_Supplied data:_
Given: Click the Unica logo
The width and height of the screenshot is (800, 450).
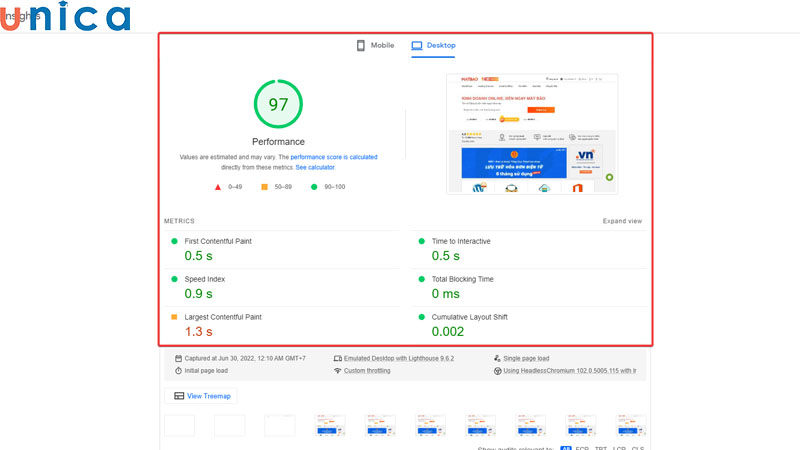Looking at the screenshot, I should pos(66,17).
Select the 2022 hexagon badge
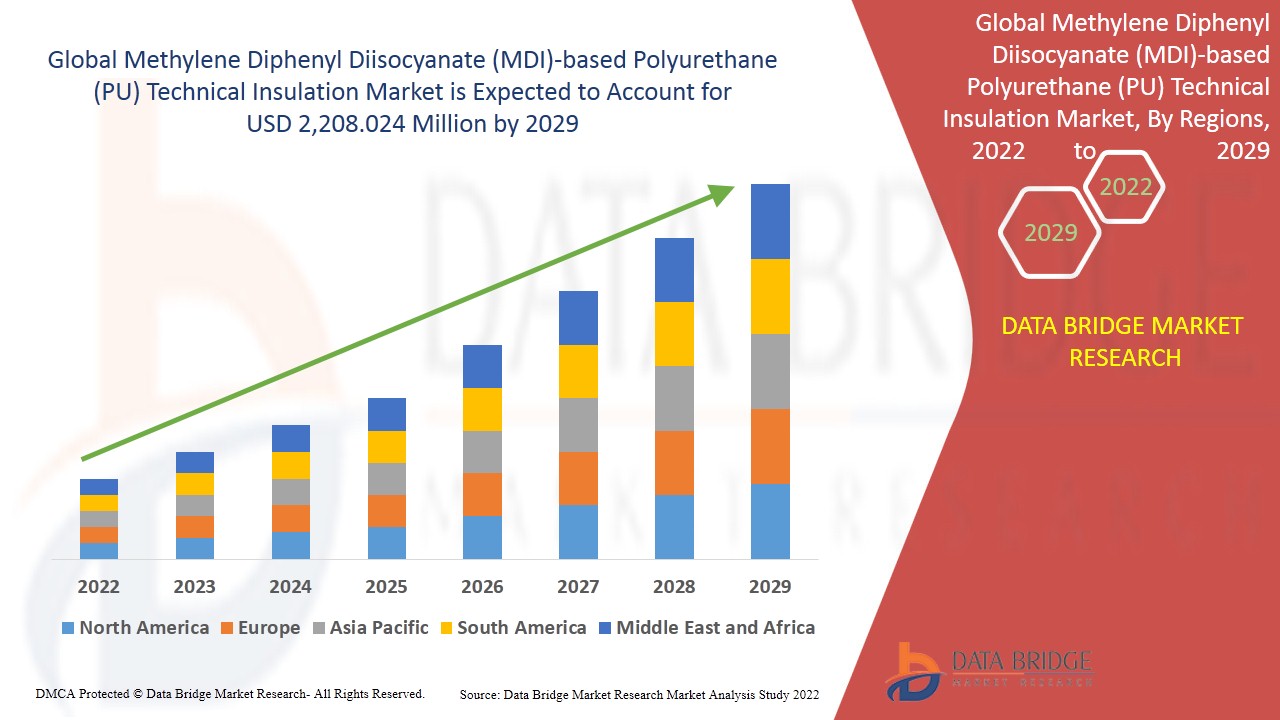The height and width of the screenshot is (720, 1280). point(1127,187)
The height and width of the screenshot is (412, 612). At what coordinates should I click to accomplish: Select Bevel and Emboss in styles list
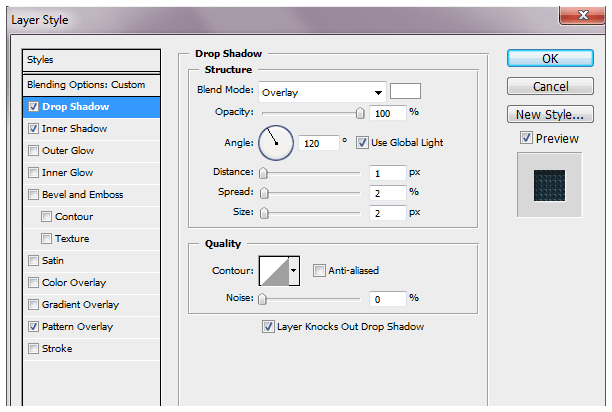[x=82, y=195]
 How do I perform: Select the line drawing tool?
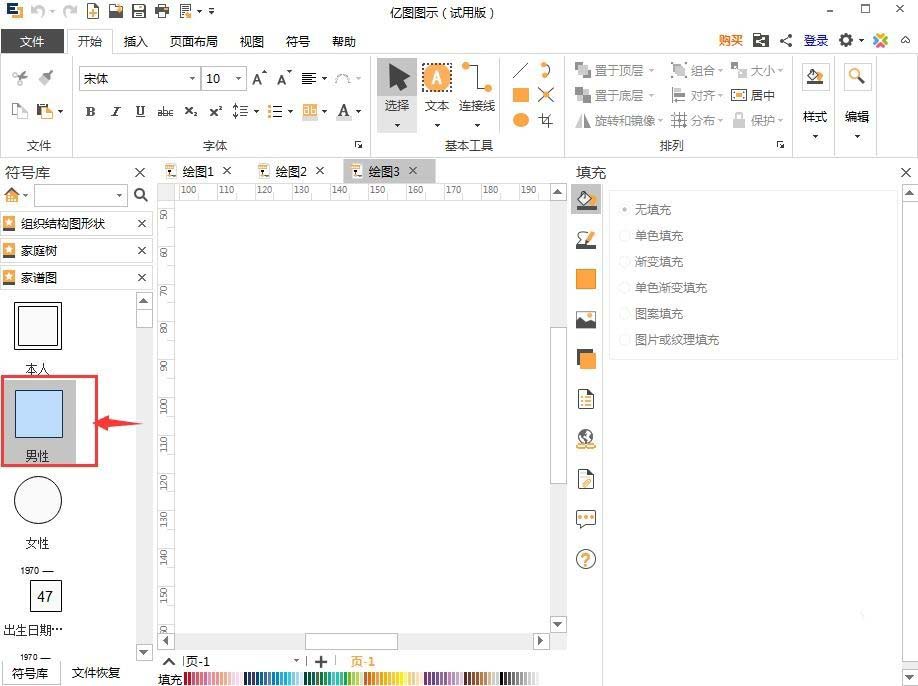coord(520,70)
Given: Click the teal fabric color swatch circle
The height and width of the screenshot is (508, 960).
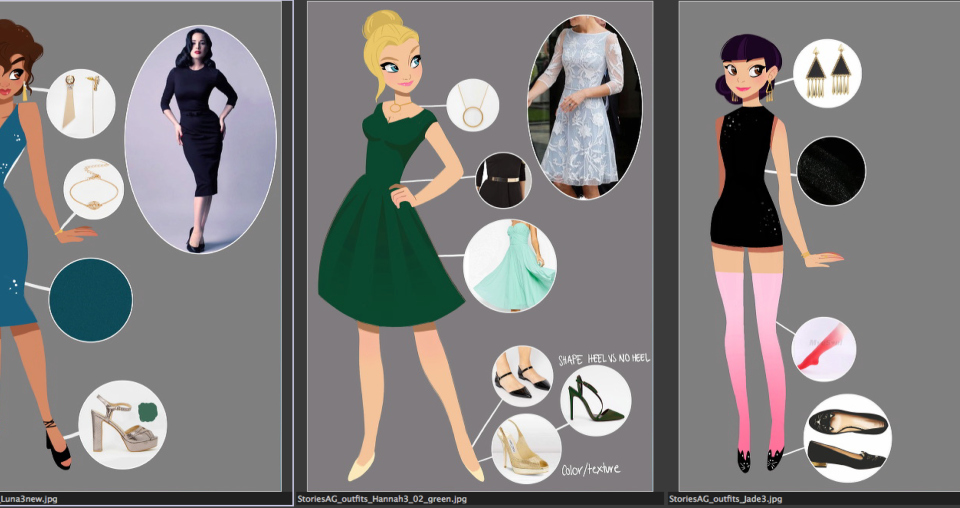Looking at the screenshot, I should [91, 300].
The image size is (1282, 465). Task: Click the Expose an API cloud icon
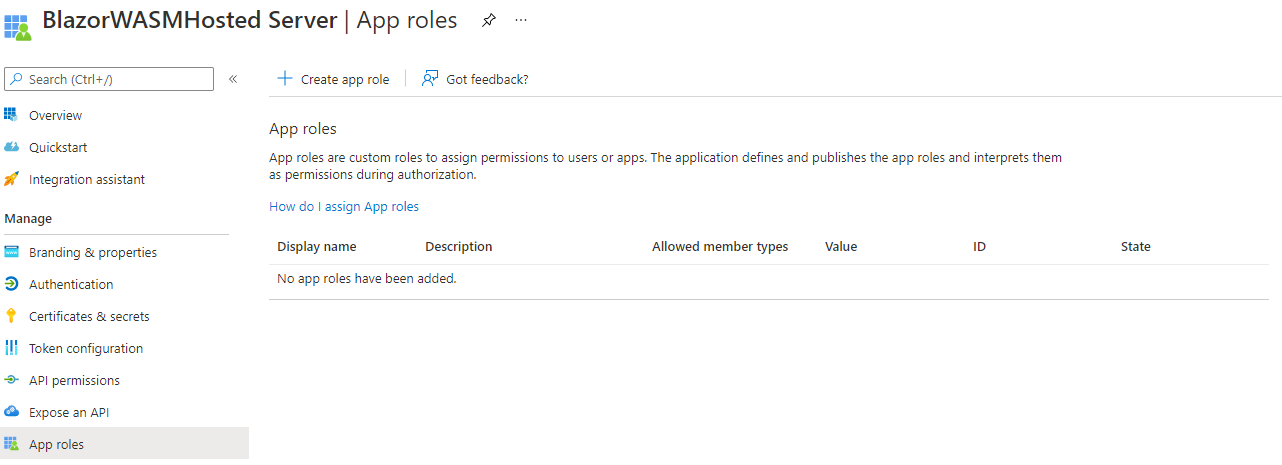[11, 412]
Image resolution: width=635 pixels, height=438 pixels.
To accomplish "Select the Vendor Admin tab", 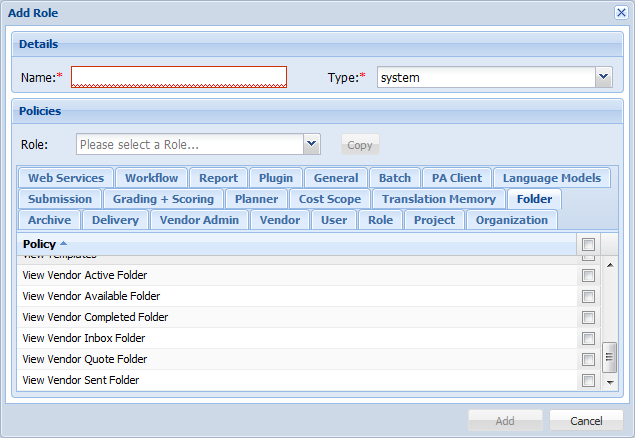I will 200,220.
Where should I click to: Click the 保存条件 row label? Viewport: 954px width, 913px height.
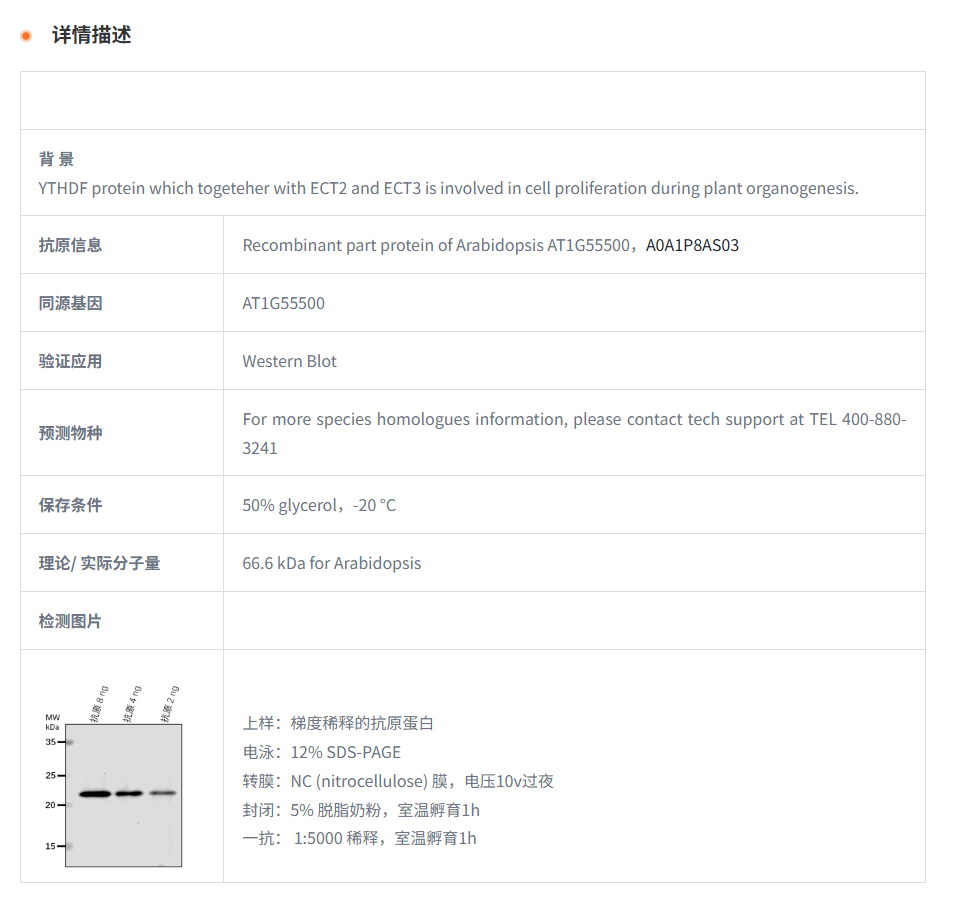tap(70, 505)
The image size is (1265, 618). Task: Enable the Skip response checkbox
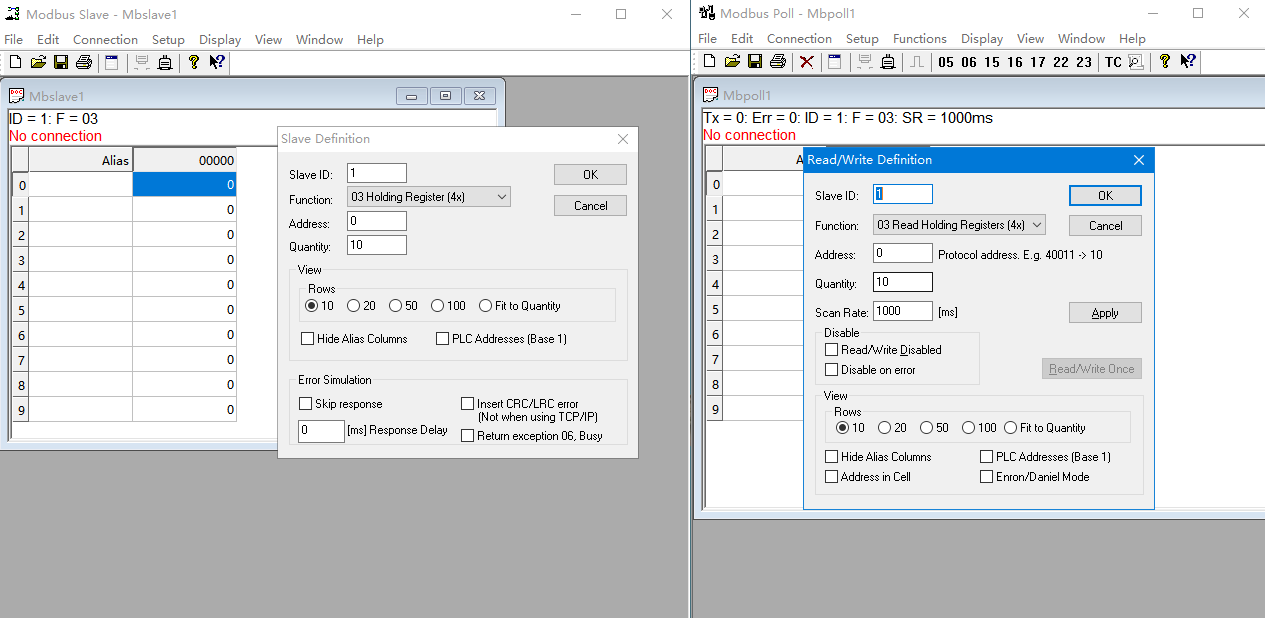[x=306, y=404]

_Written exercise:_
Copy everything from the start of the data down to the line containing "[x=82, y=195]", including that line. Switch "Bevel and Emboss" to "Drop Shadow", keep everything else unchanged, and leave the pictures out.

_Written answer:_
Given: Click the Unica logo
The width and height of the screenshot is (800, 450).
Looking at the screenshot, I should pos(66,17).
Select the 2022 hexagon badge
The height and width of the screenshot is (720, 1280). point(1127,187)
The height and width of the screenshot is (412, 612). At what coordinates should I click to accomplish: Select Drop Shadow in styles list
[x=82, y=195]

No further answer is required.